Ordnungswidrigkeitenverfahren – Wann kann von einem Fahrverbot nach § 25 Abs. 1 S. 2 StVG abgesehen werden?

Ordnungswidrigkeitenverfahren – Wann kann von einem Fahrverbot nach § 25 Abs. 1 S. 2 StVG abgesehen werden?

Hat ein Betroffener im Straßenverkehr ein Kraftfahrzeug geführt, entweder, unter der Wirkung eines in der Anlage zu § 24 a Straßenverkehrsgesetz (StVG) genannten berauschenden Mittels, oder, obwohl er 0,25 mg/l oder mehr Alkohol in der Atemluft oder 0,5 Promille oder mehr Alkohol im Blut oder eine Alkoholmenge im Körper hatte, die zu einer solchen Atem- oder Blutalkoholkonzentration führt und wird deshalb gegen ihn, wegen einer fahrlässigen oder vorsätzlichen begangenen Ordnungswidrigkeit nach § 24 a StVG, eine Geldbuße festgesetzt, ist gemäß § 25 Abs. 1 S. 2 StVG in der Regel auch ein Fahrverbot anzuordnen.
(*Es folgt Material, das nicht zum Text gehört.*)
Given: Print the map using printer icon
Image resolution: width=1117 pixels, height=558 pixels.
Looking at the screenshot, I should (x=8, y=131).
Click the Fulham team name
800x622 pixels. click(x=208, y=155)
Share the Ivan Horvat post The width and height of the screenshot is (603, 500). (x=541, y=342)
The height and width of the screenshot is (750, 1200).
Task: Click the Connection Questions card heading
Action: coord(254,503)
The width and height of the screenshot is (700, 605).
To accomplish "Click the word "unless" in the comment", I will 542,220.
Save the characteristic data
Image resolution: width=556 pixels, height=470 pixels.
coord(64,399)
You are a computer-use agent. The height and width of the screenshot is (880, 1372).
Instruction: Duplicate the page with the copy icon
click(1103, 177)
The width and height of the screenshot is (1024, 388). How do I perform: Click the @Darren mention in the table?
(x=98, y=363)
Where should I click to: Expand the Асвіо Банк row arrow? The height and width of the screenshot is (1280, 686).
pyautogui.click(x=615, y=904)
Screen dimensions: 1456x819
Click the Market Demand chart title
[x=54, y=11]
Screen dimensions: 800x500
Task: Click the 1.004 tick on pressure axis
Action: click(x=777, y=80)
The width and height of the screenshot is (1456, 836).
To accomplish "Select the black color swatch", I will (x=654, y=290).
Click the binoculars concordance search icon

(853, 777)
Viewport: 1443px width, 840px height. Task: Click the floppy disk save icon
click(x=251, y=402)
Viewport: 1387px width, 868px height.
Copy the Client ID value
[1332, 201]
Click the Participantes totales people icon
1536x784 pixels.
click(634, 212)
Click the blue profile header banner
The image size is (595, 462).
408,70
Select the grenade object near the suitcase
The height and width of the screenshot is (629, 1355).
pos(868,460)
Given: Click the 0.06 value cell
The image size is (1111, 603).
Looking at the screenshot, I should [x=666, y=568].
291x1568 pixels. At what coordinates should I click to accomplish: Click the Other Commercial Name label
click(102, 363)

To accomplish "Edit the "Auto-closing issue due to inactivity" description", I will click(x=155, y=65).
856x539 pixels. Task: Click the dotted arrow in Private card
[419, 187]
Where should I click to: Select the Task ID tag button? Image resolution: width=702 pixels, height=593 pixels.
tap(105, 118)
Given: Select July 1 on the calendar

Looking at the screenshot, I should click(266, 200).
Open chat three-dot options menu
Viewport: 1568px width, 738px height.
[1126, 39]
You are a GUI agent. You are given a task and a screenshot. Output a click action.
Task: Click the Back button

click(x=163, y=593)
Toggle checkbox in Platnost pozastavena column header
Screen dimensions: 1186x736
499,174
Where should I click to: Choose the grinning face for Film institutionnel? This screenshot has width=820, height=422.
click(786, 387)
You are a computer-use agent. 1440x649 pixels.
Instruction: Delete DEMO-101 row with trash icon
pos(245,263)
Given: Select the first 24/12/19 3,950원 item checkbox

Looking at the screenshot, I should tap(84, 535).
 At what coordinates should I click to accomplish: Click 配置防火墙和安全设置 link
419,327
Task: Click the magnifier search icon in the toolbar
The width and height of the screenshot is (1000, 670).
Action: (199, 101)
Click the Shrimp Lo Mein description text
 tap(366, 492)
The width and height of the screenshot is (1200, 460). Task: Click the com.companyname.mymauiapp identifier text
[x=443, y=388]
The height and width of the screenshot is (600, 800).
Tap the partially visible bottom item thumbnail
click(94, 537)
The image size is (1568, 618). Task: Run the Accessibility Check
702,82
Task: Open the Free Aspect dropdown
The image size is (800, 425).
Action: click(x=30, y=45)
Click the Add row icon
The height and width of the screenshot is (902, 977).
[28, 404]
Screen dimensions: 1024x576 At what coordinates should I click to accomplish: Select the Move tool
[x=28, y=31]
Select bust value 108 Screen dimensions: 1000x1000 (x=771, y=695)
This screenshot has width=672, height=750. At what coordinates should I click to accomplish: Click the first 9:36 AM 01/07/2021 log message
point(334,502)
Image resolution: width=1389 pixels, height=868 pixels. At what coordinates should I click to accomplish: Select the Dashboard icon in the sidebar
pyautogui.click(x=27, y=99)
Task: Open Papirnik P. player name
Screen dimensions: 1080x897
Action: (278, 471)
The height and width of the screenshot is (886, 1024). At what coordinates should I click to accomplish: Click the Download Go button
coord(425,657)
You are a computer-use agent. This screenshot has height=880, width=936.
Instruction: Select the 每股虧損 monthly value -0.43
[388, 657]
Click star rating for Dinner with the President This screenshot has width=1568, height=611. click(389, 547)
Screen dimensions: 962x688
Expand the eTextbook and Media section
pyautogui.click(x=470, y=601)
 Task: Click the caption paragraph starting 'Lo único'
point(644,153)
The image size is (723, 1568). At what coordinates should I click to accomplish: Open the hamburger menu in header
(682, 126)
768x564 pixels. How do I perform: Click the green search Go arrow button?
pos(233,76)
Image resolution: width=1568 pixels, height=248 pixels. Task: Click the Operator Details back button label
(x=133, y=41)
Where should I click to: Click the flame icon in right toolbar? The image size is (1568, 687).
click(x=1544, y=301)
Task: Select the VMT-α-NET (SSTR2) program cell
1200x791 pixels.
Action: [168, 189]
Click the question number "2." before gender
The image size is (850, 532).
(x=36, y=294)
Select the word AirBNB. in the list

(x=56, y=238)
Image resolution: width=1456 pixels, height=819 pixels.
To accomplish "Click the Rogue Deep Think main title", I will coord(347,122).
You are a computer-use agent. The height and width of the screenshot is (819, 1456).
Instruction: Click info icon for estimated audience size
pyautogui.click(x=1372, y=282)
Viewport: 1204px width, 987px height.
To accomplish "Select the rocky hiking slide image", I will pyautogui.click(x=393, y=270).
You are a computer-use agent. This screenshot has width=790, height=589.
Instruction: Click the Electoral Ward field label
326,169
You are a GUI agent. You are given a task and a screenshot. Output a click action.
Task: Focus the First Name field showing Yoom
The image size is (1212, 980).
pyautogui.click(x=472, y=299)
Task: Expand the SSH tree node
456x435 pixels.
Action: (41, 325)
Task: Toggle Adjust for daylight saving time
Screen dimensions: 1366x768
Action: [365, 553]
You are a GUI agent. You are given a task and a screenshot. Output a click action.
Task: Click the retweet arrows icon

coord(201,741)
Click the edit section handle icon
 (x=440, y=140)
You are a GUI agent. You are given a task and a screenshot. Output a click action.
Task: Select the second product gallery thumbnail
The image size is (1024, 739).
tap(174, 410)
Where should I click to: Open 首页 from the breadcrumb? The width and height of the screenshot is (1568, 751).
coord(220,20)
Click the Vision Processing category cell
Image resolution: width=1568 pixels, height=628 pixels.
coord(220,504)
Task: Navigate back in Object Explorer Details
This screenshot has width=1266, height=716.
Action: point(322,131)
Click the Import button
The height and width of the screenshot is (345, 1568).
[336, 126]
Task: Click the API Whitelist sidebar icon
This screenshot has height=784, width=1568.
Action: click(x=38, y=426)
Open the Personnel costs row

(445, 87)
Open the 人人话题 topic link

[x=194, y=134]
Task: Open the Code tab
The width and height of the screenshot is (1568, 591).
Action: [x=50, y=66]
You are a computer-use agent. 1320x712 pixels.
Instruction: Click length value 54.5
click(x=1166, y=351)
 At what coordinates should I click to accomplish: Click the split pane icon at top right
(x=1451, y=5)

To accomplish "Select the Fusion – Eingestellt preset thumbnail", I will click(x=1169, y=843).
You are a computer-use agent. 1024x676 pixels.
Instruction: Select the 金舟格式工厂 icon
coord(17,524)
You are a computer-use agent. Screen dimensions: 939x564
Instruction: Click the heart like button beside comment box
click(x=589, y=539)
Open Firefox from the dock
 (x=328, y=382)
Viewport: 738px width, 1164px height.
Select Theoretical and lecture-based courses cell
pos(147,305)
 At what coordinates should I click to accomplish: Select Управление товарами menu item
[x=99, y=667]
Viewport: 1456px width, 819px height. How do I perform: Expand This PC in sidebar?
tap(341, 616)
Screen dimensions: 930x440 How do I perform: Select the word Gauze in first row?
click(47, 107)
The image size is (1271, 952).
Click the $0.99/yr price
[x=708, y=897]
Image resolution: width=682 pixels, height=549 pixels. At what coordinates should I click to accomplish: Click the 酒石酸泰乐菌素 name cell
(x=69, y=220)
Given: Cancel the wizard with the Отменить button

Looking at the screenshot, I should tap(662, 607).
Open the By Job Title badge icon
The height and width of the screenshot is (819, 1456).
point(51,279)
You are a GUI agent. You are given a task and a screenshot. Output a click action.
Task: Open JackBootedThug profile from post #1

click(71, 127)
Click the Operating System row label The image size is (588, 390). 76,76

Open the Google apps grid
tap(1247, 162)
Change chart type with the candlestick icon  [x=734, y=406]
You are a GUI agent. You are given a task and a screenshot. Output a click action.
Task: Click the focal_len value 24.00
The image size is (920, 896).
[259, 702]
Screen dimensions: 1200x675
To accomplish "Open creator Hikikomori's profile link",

Ein Absehen von diesem gesetzlichen Regelfahrverbot kommt unbeschadet der Gültigkeit des rechtsstaatlichen Übermaßverbotes nur in Härtefällen ganz außergewöhnlicher Art in Betracht oder wenn wegen besonderer Umstände das Tatgeschehen ausnahmsweise aus dem Rahmen einer typischen Ordnungswidrigkeit nach § 24 a StVG derart herausfällt, dass die Verhängung des Regelfahrverbots als offensichtlich unpassend anzusehen wäre.

Denn anders als bei den Katalogtaten nach § 4 Abs. 1 und 2 der Verordnung über die Erteilung einer Verwarnung, Regelsätze für Geldbußen und die Anordnung eines Fahrverbots wegen Ordnungswidrigkeiten im Straßenverkehr (BKatV), in denen ein Fahrverbot lediglich in der Regel „in Betracht“ kommt, ist bei Ordnungswidrigkeiten nach § 24 a StVG gemäß § 25 Abs. 1 S. 2 StVG i. V. m. § 4 Abs. 3 BKatV in der Regel ein Fahrverbot zu verhängen.
Den Gerichten ist deshalb in den Fällen des § 24 a StVG bei der Entscheidung darüber, ob von einem Fahrverbot im Einzelfall ausnahmsweise abgesehen werden kann, ein geringerer Ermessensspielraum eingeräumt. Angesichts des höheren Unrechtsgehalts und der Gefährlichkeit einer derartigen Ordnungswidrigkeit versteht sich vielmehr die grundsätzliche Angemessenheit eines Fahrverbots regelmäßig von selbst. Schon daraus folgt, dass eine nur geringfügige Überschreitung des Alkoholgrenzwertes kein Grund für einen Wegfall des Fahrverbots sein kann.

Dennoch bleibt der Tatrichter auch in den Fällen des § 24 a StVG verpflichtet, sich mit den möglichen Folgen eines Fahrverbots für einen Betroffenen zu befassen, wenn ein Betroffener eine von einem Fahrverbot ausgehende unverhältnismäßige Härte vorträgt; die Beschäftigung mit dieser Frage gebietet schon das mit Verfassungsrang ausgestattete rechtsstaatliche Übermaßverbot.
Wird wegen der drohenden Verhängung eines Fahrverbots eine existenzielle Betroffenheit geltend gemacht, ist bei Selbständigen, Handwerkern oder Freiberuflern die Vorlage hinreichend aussagekräftiger Unterlagen wie Bilanzen, Kontounterlagen, Steuerbescheide oder Gewinnermittlungen grundsätzlich unabdingbar und auch durch zeugenschaftliche Einvernahme des betrieblichen Steuerberaters oder wenigstens durch Verlesung der vorgenannten oder vergleichbarer Unterlagen im Wege des Urkundenbeweises Beweis zu erheben.

Darauf hat das Oberlandesgericht (OLG) Bamberg mit Beschluss vom 29.10.2012 – 3 Ss OWi 1374/12 – hingewiesen.